Credit sales P3,800,000


Write-offs 82,000
Collections ?

The company’s controller prepared the following aging summary of year-end accounts receivable:

Age Group Amount Percent uncollectible


0-60 days P825,000 2%
61-90 days 220,000 10%
91-120 days 50,000 30%
Over 120 days _128,000 40%
Total P1,223,000

Based on the preceding information, determine the following:


8. Allowance for uncollectible accounts before year-end adjustment
A. P100,000 B. P104,700 C. P106,000 D. P76,000

9. Required balance in the allowance for uncollectible accounts at December 31, 2011
A. P100,000 B. P76,000 C. P104,700 D. P106,000

10. Correct bad debt expense for 2011


A. P76,000 B. P71,300 C. P4,700 D. P80,700

11. Net realizable value of accounts receivable at December 31, 2011


A. P1,123,000 B. P1,118,300 C. P 1.233,000 D. P1,142,300

12. Collections from customers during 2011


A. P1,332,000 B. P4,968,000 C. P4,941,000 D. P3,745,000

Prob. 5. In testing the sales cut-off for the BIG LOVE COMPANY in connection with an audit for the
year ended October 31,2016, you find the following information.
A physical inventory was taken as of the close of business on October 31, 2016. All customers are
within a three-day delivery area of the company’s plant. The unadjusted balances of Sales and
Inventories are P7,500,000 and P330,000, respectively.
Invoice Date Date
Number FOB Terms Shipped Recorded Sales Cost
6671 Destination Oct. 20 Oct. 31 P 3,000 P 2,700
6672 Shipping Point Oct. 31 Nov. 2 7,500 6,000
6673 Shipping Point Oct. 25 Oct. 31 5,400 3,600
6674 Destination Oct. 31 Oct. 29 12,600 9,300
6675 Destination Oct. 31 Nov. 2 27,600 24,000
6676 Shipping Point Nov. 2 Oct. 23 19,500 15,300
6677 Shipping Point Nov. 5 Nov. 6 22,500 17,400
6678 Destination Oct. 25 Nov. 3 11,700 6,000
6679 Shipping Point Nov. 4 Oct. 31 25,800 24,600
6680 Destination Oct. 5 Nov. 2 15,000 12,000

Based on the foregoing information, compute the October 31, 2016, adjusted balances of the
following accounts:

13. Sales
A. P7,461,300 C. P7,499,600
B. P7,455,900 D. P7,487,100
14. Inventories
A. P354,000 C. P348,000
B. P363,300 D. P357,300

Prob. 6. The management of PIG, INC. has engaged you to assist in the preparation of year-end
(December 31) financial statements. You are told that on November 30, the correct inventory level
was 145,730 units. During the month of December, sales totalled 138,630 units including 40,000
units shipped on consignment to AA Corp. A letter received from AA indicates that as of December
31, it has sold 15,200 units and was still trying to sell the remainder.
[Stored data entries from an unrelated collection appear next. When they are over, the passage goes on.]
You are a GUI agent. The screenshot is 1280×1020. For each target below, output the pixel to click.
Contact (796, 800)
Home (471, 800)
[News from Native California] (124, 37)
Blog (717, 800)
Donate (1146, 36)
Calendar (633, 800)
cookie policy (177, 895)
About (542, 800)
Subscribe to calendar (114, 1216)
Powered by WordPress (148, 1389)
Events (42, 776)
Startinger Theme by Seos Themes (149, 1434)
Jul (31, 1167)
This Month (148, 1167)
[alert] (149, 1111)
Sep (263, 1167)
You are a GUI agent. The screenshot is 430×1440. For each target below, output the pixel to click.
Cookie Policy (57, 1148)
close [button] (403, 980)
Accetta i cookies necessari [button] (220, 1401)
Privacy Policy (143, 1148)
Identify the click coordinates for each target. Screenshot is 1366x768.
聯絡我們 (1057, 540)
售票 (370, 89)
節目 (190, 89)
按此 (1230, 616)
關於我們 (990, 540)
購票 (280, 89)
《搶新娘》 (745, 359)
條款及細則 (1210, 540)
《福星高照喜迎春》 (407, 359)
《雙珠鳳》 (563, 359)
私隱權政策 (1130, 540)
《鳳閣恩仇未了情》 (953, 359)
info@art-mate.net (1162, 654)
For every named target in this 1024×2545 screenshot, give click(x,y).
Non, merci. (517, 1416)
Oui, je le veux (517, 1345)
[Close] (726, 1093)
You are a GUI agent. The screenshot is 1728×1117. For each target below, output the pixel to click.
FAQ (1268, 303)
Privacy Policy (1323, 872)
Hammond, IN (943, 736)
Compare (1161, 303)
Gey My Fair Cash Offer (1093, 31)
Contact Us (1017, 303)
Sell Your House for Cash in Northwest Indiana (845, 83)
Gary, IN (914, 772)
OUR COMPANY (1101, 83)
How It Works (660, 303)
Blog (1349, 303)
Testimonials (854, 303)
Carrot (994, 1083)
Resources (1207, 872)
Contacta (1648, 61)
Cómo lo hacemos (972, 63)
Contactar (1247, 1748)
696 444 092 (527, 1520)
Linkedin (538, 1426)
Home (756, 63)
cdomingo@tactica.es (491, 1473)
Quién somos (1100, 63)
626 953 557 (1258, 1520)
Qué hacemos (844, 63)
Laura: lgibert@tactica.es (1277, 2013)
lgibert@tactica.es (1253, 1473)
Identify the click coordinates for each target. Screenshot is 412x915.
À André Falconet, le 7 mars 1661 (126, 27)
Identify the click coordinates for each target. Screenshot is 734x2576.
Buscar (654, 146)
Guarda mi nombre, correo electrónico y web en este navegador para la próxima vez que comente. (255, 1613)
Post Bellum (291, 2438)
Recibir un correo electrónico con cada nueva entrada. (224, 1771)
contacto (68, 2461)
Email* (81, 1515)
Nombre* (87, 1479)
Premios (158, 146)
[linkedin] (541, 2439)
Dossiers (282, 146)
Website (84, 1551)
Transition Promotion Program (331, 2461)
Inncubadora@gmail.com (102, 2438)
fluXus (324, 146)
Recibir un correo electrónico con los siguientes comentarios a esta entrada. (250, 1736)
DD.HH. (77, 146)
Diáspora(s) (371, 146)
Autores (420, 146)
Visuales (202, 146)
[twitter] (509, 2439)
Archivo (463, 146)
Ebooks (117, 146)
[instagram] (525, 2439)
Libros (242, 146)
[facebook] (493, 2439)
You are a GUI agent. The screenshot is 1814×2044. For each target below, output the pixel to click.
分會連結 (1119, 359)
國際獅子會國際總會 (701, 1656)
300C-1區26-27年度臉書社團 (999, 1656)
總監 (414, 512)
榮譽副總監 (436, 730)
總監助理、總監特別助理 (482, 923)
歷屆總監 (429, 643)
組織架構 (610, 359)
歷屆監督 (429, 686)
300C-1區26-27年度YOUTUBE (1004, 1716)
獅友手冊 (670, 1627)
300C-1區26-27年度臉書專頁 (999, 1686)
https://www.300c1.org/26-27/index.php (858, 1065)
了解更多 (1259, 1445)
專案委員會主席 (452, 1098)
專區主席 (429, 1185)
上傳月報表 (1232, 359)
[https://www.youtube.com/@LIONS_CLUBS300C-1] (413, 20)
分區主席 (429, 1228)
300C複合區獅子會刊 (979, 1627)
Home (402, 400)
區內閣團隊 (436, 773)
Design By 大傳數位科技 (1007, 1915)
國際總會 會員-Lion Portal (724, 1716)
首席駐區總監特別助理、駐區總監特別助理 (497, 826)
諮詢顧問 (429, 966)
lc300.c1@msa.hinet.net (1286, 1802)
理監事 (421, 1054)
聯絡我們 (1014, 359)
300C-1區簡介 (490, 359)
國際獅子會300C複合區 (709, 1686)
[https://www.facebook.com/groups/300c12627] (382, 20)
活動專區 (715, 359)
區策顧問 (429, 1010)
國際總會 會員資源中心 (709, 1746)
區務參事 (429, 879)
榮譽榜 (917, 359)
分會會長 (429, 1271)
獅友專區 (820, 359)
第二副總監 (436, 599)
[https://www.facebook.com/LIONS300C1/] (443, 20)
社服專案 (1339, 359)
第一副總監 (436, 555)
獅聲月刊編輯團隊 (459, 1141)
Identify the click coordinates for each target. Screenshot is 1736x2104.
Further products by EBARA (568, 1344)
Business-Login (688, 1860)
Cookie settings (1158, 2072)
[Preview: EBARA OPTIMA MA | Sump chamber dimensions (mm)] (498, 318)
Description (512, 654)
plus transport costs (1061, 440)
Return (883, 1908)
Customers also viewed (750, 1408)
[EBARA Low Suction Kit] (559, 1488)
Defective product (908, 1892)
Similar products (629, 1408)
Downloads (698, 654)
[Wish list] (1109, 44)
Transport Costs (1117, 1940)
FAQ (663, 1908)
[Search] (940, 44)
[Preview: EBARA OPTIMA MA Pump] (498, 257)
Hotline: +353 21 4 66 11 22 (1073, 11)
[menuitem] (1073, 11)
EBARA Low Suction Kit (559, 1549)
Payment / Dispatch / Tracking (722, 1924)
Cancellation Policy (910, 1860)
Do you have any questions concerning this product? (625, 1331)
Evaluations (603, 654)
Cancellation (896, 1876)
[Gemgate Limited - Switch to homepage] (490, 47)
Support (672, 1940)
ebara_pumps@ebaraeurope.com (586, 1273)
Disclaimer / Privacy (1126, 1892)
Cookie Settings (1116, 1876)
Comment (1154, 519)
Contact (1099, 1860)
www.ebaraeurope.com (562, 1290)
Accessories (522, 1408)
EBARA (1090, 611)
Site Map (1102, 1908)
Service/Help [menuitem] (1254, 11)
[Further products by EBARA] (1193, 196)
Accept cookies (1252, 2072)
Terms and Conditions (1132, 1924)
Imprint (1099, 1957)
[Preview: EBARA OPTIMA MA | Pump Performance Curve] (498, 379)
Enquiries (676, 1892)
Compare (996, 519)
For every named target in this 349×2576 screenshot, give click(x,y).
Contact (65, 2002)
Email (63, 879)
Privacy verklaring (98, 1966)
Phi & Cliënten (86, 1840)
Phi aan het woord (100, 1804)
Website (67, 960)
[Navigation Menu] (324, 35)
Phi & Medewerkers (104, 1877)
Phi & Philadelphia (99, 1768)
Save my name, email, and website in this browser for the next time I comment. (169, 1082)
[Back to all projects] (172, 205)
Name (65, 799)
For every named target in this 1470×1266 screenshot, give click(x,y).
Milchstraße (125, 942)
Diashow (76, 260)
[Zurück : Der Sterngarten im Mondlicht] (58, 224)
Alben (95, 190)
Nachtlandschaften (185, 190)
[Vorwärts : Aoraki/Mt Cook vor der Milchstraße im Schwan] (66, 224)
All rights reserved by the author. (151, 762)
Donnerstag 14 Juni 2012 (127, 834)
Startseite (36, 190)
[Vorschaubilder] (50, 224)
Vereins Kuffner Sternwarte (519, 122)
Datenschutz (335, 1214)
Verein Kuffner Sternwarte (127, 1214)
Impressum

A review of the December purchase orders to various suppliers shows the following:

Purchase Order Invoice Quantity Date Date


Date Date in Units Shipped Received Terms

12/31/16 01/02/17 4,200 01/02/17 01/05/17 FOB Destination


12/05/16 01/02/17 3,600 12/17/16 12/22/16 FOB Destination
12/06/16 01/03/17 7,900 01/05/17 01/07/17 FOB Shipping Point
12/18/16 12/20/17 8,000 12/29/16 01/02/17 FOB Shipping Point
12/22/16 01/05/17 4,600 01/04/17 01/06/17 FOB Destination
12/27/16 01/07/17 3,500 01/05/17 01/07/17 FOB Destination

PIG, Inc uses the “ passing of legal title” for inventory recognition.

15. Goods purchased during December totalled


A. 11,600 units C. 19,500 units
B. 15,800 units D. 8,000 units

16. How many units were sold during December?


A. 138,630 units C. 98,630 units
B. 113,830 units D. 153,830 units

17. How many units should be included in Pig, Inc.’s inventory at December 31, 2016?